Listen to experts on coronavirus, not social media

Sequestered at home over the course of the pandemic, most of you undoubtedly have had a discussion—directly or through social media—with someone who’s shared “important information” about coronavirus.

People with time on their hands find ways to spend it. Many take to Google, YouTube, Facebook and Twitter, where rabbit holes await. Separating fact from fiction, information from misinformation, is not always easy, and it’s especially challenging with complex subjects such as medical science.

It’s one thing to be an armchair quarterback and question the play of a football team. It’s another to put on the air of an epidemiologist and second-guess actual doctors, nurses and public health officials. Yet, that’s what these so very helpful uncredentialed folks keep doing, be they anti-pharma liberals or anti-government conservatives—even the president.

Hot memes change fast, so let’s just take an example from last week. A group calling itself “America’s Frontline Doctors” asserted in a video that the drug hydroxychloroquine—an arthritis medicine that’s also used to fight malaria—cures COVID-19 in the early stages. President Trump not only retweeted the video but also supported its claims. By the time he did the latter, in a White House press conference, social media sites had removed it from their platforms citing inaccuracy.

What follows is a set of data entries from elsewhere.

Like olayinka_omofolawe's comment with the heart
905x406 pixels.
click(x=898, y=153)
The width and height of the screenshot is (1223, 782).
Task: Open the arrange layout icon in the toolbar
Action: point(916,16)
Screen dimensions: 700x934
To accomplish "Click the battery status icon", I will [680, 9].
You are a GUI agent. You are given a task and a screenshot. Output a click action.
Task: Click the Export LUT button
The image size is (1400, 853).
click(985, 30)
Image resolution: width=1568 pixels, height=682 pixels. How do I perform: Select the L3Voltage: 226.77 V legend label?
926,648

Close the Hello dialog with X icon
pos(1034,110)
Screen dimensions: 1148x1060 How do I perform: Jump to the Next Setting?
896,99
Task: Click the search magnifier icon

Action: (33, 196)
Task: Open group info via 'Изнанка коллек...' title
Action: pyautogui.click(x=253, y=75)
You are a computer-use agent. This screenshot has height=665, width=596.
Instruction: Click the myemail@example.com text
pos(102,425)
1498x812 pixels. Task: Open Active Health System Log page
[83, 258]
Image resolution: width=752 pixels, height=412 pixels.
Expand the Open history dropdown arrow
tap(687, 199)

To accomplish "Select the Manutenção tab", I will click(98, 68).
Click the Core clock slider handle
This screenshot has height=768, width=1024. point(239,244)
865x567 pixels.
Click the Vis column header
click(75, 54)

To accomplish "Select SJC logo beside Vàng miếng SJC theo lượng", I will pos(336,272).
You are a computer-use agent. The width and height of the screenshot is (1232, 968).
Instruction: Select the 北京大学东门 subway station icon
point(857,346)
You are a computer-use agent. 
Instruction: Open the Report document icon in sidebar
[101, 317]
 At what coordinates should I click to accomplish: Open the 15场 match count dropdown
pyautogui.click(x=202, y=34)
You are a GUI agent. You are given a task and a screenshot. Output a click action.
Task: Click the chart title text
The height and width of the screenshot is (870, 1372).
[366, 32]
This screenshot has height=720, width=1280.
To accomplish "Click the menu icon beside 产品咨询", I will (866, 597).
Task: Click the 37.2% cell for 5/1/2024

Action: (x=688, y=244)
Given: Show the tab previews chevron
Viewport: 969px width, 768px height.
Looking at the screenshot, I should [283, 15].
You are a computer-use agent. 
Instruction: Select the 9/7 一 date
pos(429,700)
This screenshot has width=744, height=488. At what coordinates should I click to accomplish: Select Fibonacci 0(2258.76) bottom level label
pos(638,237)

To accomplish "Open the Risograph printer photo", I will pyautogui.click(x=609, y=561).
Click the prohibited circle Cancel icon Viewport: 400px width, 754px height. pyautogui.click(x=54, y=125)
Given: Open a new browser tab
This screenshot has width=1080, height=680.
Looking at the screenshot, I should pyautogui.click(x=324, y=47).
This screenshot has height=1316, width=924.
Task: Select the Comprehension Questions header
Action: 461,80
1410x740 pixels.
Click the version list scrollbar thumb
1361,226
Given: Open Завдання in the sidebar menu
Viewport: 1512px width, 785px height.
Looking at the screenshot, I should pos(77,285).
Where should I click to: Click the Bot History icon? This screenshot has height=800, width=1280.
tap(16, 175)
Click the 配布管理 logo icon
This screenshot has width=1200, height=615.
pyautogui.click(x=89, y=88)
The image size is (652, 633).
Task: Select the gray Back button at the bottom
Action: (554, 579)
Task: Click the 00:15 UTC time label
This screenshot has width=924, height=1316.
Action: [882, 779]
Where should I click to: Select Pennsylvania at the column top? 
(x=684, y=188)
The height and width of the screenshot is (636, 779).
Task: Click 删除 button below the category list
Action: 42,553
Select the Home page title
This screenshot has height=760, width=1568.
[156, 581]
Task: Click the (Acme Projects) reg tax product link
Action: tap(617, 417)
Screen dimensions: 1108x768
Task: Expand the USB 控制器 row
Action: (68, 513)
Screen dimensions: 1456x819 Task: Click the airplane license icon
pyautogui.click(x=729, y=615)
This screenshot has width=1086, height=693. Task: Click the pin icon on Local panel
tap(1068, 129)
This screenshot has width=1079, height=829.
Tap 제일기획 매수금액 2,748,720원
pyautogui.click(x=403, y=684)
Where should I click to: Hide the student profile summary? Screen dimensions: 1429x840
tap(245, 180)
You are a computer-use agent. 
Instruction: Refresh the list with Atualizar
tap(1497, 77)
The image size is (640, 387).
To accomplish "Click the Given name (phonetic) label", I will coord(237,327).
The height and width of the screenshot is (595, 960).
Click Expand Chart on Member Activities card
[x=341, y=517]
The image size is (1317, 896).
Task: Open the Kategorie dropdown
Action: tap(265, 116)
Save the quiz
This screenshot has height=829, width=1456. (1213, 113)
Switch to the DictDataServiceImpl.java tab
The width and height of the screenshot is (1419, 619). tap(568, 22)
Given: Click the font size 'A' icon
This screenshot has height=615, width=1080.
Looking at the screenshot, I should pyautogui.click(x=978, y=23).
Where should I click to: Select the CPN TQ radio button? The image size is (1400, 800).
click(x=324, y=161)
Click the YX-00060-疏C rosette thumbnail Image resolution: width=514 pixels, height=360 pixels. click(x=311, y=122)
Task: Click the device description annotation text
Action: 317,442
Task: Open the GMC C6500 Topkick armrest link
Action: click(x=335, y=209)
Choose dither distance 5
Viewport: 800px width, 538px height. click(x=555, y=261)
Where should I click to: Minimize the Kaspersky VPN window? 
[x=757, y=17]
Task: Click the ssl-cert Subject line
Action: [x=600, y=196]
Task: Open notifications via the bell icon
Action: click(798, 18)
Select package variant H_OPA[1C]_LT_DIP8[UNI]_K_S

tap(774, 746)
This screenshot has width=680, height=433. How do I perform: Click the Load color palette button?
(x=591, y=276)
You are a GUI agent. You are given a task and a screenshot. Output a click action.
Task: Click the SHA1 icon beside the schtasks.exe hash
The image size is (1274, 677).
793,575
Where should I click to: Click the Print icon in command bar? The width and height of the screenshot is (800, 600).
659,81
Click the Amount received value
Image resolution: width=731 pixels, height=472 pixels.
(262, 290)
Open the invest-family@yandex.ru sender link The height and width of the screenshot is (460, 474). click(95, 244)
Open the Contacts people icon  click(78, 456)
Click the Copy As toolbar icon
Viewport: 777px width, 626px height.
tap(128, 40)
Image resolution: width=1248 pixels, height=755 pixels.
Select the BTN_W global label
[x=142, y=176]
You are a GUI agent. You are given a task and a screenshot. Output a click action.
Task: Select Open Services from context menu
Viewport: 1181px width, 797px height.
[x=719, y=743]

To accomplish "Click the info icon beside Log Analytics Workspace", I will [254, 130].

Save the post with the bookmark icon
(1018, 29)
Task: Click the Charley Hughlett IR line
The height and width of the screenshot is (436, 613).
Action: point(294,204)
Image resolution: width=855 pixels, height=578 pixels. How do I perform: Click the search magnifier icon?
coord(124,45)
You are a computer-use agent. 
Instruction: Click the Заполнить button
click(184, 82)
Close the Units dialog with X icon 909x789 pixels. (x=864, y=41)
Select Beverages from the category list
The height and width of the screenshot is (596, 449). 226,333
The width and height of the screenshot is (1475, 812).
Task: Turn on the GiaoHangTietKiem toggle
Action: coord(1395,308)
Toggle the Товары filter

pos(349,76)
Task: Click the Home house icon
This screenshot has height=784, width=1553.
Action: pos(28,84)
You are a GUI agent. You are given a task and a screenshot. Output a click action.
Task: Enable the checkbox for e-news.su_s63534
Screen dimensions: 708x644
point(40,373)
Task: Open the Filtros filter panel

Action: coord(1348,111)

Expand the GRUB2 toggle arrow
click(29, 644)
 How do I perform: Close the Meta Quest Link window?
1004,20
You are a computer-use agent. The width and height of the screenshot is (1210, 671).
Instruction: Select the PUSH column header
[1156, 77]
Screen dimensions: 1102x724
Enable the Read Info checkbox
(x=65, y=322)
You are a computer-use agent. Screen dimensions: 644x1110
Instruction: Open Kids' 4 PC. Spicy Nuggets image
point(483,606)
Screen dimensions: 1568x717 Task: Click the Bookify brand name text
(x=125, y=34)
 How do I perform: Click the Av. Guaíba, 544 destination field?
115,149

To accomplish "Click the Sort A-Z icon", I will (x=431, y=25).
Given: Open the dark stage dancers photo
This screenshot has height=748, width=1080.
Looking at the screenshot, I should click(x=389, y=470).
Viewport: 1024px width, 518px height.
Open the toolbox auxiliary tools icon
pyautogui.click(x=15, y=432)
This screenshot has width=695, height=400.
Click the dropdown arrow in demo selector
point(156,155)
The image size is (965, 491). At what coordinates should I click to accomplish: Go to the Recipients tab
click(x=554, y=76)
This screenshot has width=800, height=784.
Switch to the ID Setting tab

Repeated clinical trials have failed to prove the effectiveness of hydroxychloroquine on this coronavirus, as has widely been reported by myriad media outlets. Both the World Health Organization and U.S. Food and Drug Administration caution against its use for this purpose. However, armchair experts remain unconvinced. Poaching statements from articles that advance their beliefs, they promote the drug—some going so far as saying everyone should take it, essentially prescribing without a license.

Loose talk poses other dangers. Face coverings shouldn’t be controversial, but here we are in August, the sixth month of California’s state of emergency, with masks still a bone of contention. People opposed to preventative measures fixate on specific statistics, such as death totals not rising apace with new cases, without broader analysis or context. A declining death rate shows coronavirus isn’t so serious? Maybe that shows prevention works! (Not to mention that death rates began spiking again recently, as most experts predicted,) Point is, it’s easy to jump to conclusions, much harder to seek out good answers.